Le mâle peut fièrement relever la tête : son chromosome n'est pas si rabougri, en fin de compte.

Depuis quelques années, toutes les blagues avaient circulé à son effet : le chromosome Y, celui qui distingue le mâle de la femelle était «dégénéré». Tout petit par rapport au chromosome X, il donnait tout à fait l'impression d'une portion du code génétique qui s'acheminait lentement vers l'extinction.

Et puis, voilà qu'arrive le premier séquençage complet du chromosome Y du chimpanzé, et un soupir de soulagement s'est fait entendre depuis deux semaines. L'Y de notre cousin et le nôtre sont «terriblement différents» l'un de l'autre, déclare dans Nature le généticien David Page, de l'Institut Whitehead à Cambridge, Massachusetts. «C'est comme s'il y avait eu une rénovation spectaculaire ou une réinvention du chromosome Y.» Ouf, ça fait du bien. Tellement de bien, que les manchettes sont tombées dans l'autre extrême : l'homme évolue plus vite que la femme, titre (erronément) un journal californien.

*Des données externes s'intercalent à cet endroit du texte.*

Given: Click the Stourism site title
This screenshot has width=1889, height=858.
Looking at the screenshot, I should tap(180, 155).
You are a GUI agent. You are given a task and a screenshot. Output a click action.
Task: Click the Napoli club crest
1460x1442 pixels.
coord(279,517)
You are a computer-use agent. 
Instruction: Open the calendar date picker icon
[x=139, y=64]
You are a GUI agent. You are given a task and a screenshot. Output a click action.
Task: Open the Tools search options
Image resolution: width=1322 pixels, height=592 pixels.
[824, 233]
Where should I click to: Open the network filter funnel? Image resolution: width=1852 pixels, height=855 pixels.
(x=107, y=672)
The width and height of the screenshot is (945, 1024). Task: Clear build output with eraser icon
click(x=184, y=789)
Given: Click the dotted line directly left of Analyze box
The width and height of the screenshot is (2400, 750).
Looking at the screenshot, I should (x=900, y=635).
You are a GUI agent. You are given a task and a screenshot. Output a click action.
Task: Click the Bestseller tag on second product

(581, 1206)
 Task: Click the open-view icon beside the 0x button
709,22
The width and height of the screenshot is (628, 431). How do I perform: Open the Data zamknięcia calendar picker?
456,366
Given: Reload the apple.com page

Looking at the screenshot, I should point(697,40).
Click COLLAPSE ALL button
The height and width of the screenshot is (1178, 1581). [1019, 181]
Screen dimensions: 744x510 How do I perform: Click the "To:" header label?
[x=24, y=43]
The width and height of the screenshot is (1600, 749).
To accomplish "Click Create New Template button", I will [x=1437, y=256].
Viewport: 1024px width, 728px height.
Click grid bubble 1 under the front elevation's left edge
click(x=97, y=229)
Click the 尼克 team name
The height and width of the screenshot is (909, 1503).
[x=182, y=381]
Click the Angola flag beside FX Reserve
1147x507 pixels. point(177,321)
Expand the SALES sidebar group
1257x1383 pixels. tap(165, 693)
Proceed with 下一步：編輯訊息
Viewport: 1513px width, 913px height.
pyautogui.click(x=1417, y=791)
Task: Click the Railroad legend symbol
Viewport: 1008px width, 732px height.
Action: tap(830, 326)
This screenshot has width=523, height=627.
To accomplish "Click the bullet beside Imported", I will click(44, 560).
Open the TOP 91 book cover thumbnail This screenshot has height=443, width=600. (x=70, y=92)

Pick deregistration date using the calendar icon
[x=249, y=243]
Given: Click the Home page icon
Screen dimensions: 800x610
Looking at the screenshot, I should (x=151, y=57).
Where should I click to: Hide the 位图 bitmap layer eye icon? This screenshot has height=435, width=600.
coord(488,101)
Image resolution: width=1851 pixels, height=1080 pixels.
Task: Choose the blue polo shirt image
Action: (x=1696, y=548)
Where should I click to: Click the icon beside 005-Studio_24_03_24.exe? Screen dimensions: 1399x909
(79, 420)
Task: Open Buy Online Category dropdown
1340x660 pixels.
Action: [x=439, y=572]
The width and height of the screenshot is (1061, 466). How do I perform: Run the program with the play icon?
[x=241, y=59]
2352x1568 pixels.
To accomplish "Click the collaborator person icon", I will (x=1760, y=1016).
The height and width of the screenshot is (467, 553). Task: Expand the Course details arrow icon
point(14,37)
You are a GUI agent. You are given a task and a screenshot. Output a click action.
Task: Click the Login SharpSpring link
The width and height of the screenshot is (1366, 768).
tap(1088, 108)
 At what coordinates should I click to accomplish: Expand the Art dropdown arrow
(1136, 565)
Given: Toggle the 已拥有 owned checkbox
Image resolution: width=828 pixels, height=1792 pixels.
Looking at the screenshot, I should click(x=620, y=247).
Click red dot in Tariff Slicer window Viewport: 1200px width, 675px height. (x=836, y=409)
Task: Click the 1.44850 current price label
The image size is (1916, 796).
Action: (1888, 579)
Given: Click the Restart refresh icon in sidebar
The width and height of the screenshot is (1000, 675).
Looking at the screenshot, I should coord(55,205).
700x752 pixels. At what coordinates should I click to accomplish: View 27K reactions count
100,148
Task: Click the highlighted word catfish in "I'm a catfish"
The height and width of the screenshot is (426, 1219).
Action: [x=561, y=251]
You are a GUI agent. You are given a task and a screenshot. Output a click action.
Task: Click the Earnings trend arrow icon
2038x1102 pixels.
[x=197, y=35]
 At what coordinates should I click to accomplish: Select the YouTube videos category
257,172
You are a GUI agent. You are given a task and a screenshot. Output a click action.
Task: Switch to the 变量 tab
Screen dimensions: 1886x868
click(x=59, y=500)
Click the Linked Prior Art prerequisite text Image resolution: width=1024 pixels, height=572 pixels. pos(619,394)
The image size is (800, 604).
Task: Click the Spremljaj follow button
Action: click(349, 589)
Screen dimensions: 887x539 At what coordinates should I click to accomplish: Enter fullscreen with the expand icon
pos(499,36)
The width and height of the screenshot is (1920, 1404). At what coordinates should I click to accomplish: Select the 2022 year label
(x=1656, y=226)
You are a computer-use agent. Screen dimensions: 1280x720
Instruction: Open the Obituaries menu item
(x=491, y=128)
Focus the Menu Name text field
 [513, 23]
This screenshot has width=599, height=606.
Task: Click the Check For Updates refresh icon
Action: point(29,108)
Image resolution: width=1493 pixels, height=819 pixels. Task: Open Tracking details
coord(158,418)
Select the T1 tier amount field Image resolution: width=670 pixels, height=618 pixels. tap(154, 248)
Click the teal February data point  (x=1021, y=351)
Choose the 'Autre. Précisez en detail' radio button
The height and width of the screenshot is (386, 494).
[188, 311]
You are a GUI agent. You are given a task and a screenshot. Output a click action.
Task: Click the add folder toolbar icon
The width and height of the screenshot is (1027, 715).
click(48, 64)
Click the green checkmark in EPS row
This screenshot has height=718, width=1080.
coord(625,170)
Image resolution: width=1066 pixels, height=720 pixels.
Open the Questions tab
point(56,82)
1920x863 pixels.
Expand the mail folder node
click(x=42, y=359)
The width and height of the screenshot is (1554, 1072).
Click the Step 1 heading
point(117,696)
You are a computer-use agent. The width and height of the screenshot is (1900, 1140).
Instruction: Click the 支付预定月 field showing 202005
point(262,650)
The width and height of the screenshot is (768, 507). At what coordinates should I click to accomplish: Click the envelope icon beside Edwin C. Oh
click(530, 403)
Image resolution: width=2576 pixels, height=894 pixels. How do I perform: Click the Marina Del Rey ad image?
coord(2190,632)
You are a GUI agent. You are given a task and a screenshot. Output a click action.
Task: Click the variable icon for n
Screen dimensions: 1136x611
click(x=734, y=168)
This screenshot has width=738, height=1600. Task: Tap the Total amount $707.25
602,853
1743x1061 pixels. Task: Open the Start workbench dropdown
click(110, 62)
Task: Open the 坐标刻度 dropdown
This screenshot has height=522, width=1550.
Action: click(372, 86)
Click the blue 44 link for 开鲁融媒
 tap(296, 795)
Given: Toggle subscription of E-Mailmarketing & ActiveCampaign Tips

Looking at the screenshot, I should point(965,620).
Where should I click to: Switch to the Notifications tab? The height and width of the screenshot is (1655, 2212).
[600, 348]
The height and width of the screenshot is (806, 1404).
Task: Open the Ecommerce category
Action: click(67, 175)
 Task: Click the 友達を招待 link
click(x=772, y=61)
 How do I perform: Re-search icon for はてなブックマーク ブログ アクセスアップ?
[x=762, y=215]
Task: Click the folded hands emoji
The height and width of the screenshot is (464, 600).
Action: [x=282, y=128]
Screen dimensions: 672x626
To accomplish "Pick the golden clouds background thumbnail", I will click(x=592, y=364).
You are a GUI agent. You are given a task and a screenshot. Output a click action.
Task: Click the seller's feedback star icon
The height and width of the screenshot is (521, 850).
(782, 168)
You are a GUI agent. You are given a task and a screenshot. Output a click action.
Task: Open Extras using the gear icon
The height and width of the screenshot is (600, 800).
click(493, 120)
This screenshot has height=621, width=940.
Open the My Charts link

Revenons au début. La paire de chromosomes sexuels, connue par les lettres X et Y - XX si vous êtes femelle, XY si vous êtes mâle, de quelque espèce animale que ce soit - aurait évolué il y a entre 200 et 300 millions d'années. Étant donné que les lignées du chimpanzé et de l'humain ont divergé il y a seulement 6 à 7 millions d'années, on s'attendrait à ce que peu de changements aient eu le temps de se produire : c'est ce qui explique que l'humain et le chimpanzé ne diffèrent que par 2 % de leurs génomes.

Mais 2 %, c'était pour le génome en général. Or, les comparaisons publiées jusqu'ici excluaient une bonne partie du chromosome Y, en raison de sa complexité. L'équipe de David Page et Jennifer Hughes a publié dans l'édition en ligne du 13 janvier de Nature la première version complète de l'Y du chimpanzé. Et surprise! Les différences bondissent à 30 %.

Certes, il y a beaucoup de gènes tombés en désuétude ou « dégénérés », comme les observations précédentes l'avaient noté. Mais c'est le réarrangement des gènes qui étonne. Plus de 30 % du chromosome du chimpanzé n'est pas « aligné » de la même façon que chez nous, comme si l'évolution avait compensé la dégénérescence par un nouveau mécanisme, que l'on saisit encore mal.

«La sélection naturelle, explique David Page, façonne l'Y et le garde indispensable à un degré qui est en opposition avec l'idée des 50 dernières années d'un chromosome Y rabougri.»

Cela signifie une évolution rapide au cours des 6 ou 7 derniers millions d'années, ce qui ne devrait pas nous surprendre, considérant qu'il existe tout de même de menues différences entre le chimpanzé et nous. Mais lorsqu'on avait commencé à séquencer le génome du chimpanzé, il y a huit ans, ce n'est pas là qu'on s'était attendu à trouver des différences puisque, explique Page, le gros du travail de l'Y consiste à produire les spermatozoïdes :

«Lorsque nous séquencions le génome du chimpanzé, les gens pensaient que nous comprendrions pourquoi nous avons le langage et écrivons de la poésie. Mais une des différences les plus frappantes se trouve à être la production de sperme.»